(TEXT PROVIDED):
* * *

A handful of anecdotes, as well as Jung’s tone throughout her book, seem to suggest that privileged mothers are out there enforcing the breastfeeding doctrine by patrolling the parks and baby playgroups looking for hapless bottle feeders to shame, or else lording their superior infant feeding choices over the less fortunate. Whereas Jung concedes to her reader, “Maybe you breastfed because you loved it, or because you got that endorphin high some women describe,” she goes on to dismiss these valid benefits, “but still, at some level you were most likely breastfeeding because you believed what you were told: that it would bring ‘significant’ benefits to your children.” Jung insults women by giving little credence to the socioemotional experience of breastfeeding. She also gives no attention whatsoever to the benefits mothers might receive like reduced lifetime risk of breast cancer and stroke, and protection against postpartum depression.
Once Jung has slain the straw men in medical research and public health, she goes after the pump, more ubiquitous than ever thanks to the Affordable Care Act ensuring coverage. Yet, her argument that pumping is no fun and that workplaces fail to adequately support the need to pump actually underscores the need for breastfeeding advocacy.
While the pump serves employers’ interests by allowing breastfeeding parents to return to work, it also allows mothers to stay close to their babies for longer. It frustrates me that Jung portrays the pump as a replacement for direct breastfeeding since most who pump do not stop breastfeeding! The pump also enables all sorts of creative dynamics that help parents and babies. For example, family members and friends share milk and even trade nursing duties, sometimes with the help of a supplemental nursing system, a bag of milk with a tube attached at the nipple.

* * *

(WORK TO BE COMPLETED): Pick up the review of Jung's breastfeeding book after its final sentence and continue it in the same voice. The lines that come next are separate material and have no connection to the review of Jung's breastfeeding book.

(RECORDS PROVIDED):
* * *

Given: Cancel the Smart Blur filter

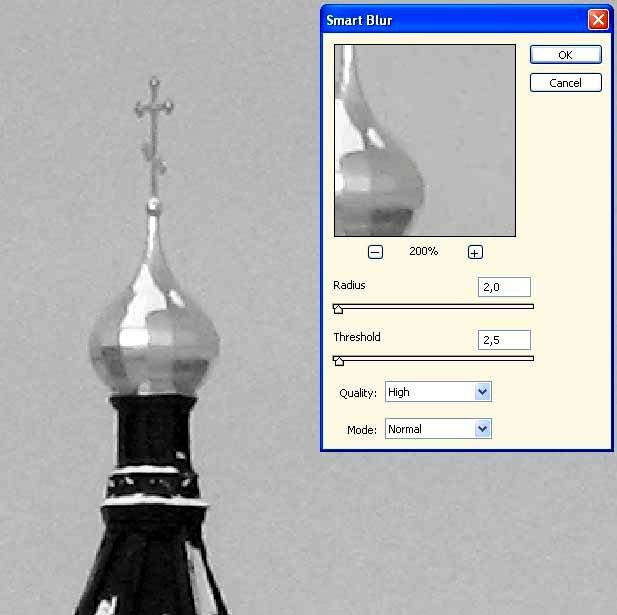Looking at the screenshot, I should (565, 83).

* * *

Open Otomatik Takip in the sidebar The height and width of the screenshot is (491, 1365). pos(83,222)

* * *

(WRITTEN RESPONSE):
Normalizing breastfeeding does not require forming a nation of breastfeeding Stepford wives as Jung fears. Instead, it opens up avenues for mixed approaches to infant feeding.
Unsubstantiated claims about milk selling are especially harmful to families working out ways to best nourish their babies. In an unfortunate bit of yellow journalism, Jung indicates that vast numbers of women are selling their (contaminated) surplus pumped milk to the highest bidding stranger on the Internet. Two studies published in 2015, one by anthropologists Aunchalee Palmquist and Kirsten Doehler in Maternal and Child Health and another by Shannon Foster, Beatriz Reyes-Foster, and Tiffany Rogers in Breastfeeding Medicine, confirm that a substantial majority of milk sharing takes place between peers who know and trust each other and that many safeguards are in place such as flash pasteurizing and asking for medical tests and histories from the donors.
Lactivism could have been an important reminder that parents should not be judged negatively for their feeding decisions, that medical evidence supporting breastfeeding should not be accepted uncritically, and that breastfeeding advocacy should not be tyrannical. Sadly, it is instead an ethnocentric screed that fails to connect breastfeeding with “big business and bad policy.”